The November 2007 merger of the two credit unions created an $825 million credit union with nearly 100,000 members and 250 employees. Partners FCU, which serves The Walt Disney Company, retained its name.
Original projections made prior to the merger identified nearly $3 million in annual givebacks to the combined membership through a range of fee reductions, loan rate improvements, and deposit rate enhancements, according to Partners.
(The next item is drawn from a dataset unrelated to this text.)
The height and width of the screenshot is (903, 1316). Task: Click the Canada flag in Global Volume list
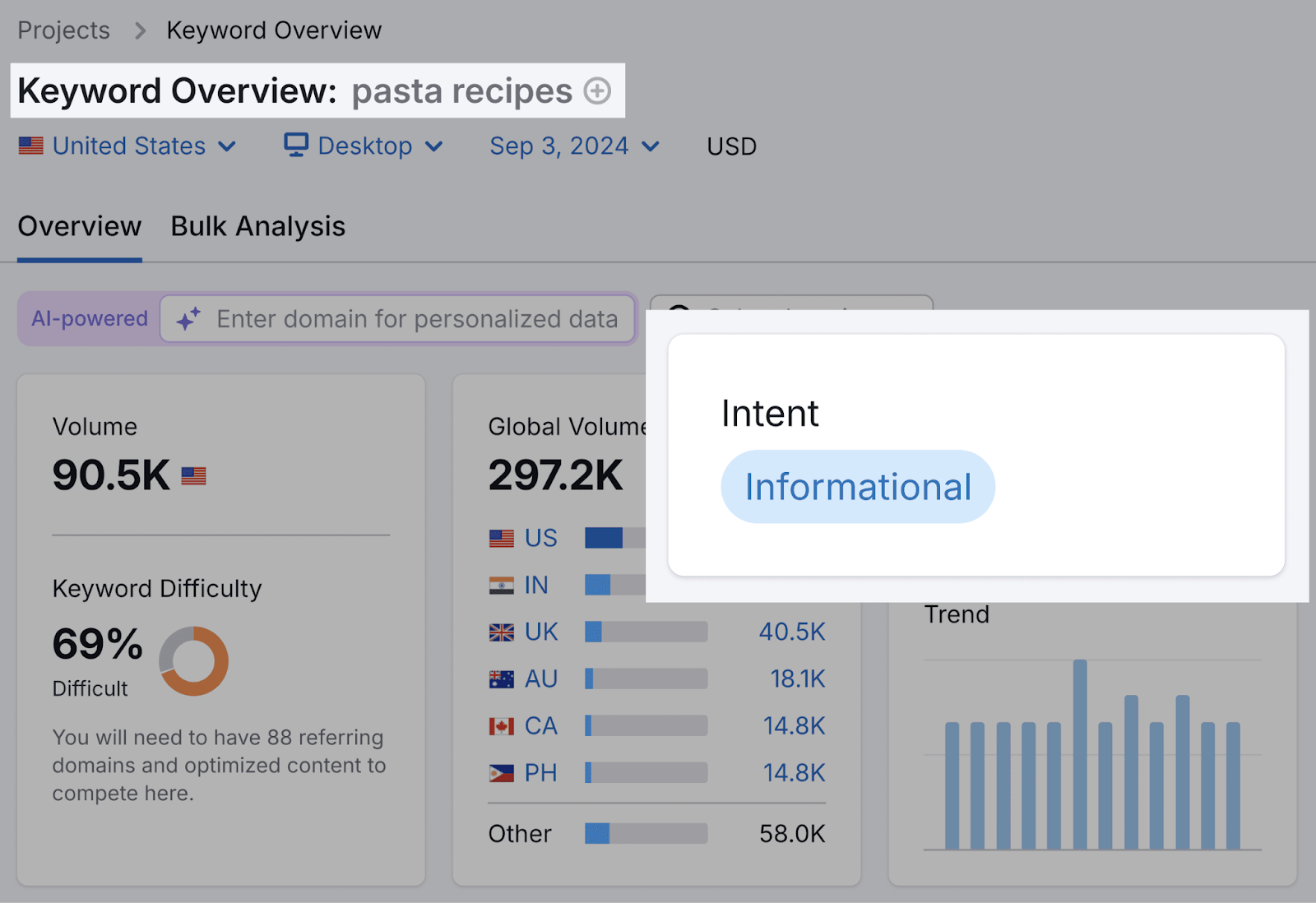(x=503, y=725)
However, revised figures now show that the actual member giveback is projected to be nearly 17% greater than original estimates.
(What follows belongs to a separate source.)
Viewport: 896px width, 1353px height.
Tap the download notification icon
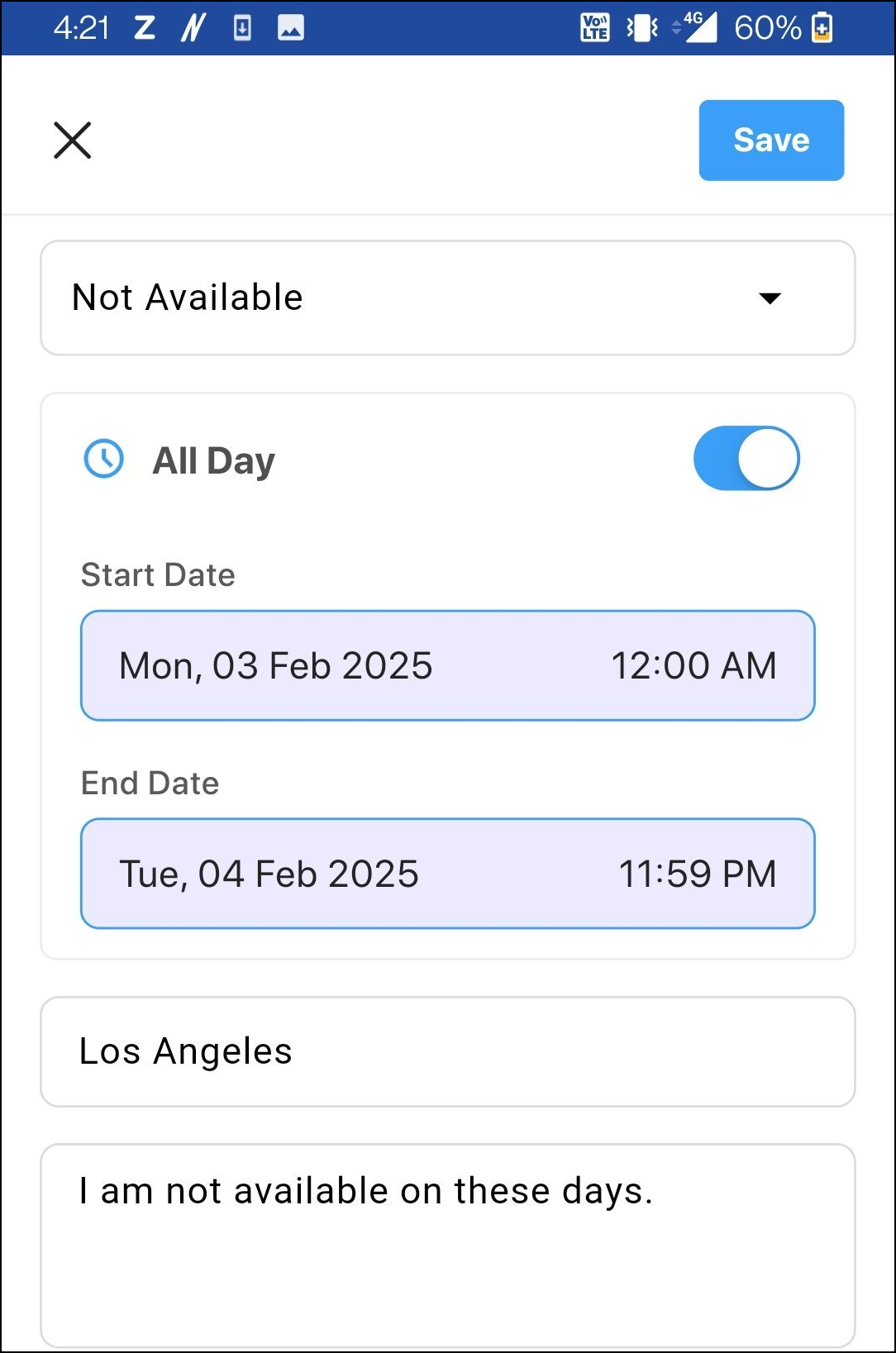[x=242, y=28]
“Members of the combined credit union, whether they originally belonged to Vista or Partners, are now seeing benefits resulting from the merger,” said Partners President/CEO John Janclaes. “And we're very pleased that member gains are surpassing original expectations.”
The increased values are one result of the merger, whose success Partners executives have attributed to many factors, including “significant pre-merger operational and systems planning and testing.” The credit union held a “mock conversion day” where nearly all of the credit union staff simulated a business day as a merged organization with several database conversion tests conducted in October to help ensure system integrity.
“The hard work and dedication of all our stakeholders–including cast members, volunteers, The Walt Disney Company, and strategic partners–paid off on merger day,” Janclaes said. “Their tireless efforts, along with the dedication and loyalty of our members, led to our success and our enhanced ability to make financial dreams come true for Disney employees and their families.”
Partners has offices in Burbank and Anaheim, Calif., and Orlando and Lake Buena Vista, Fla.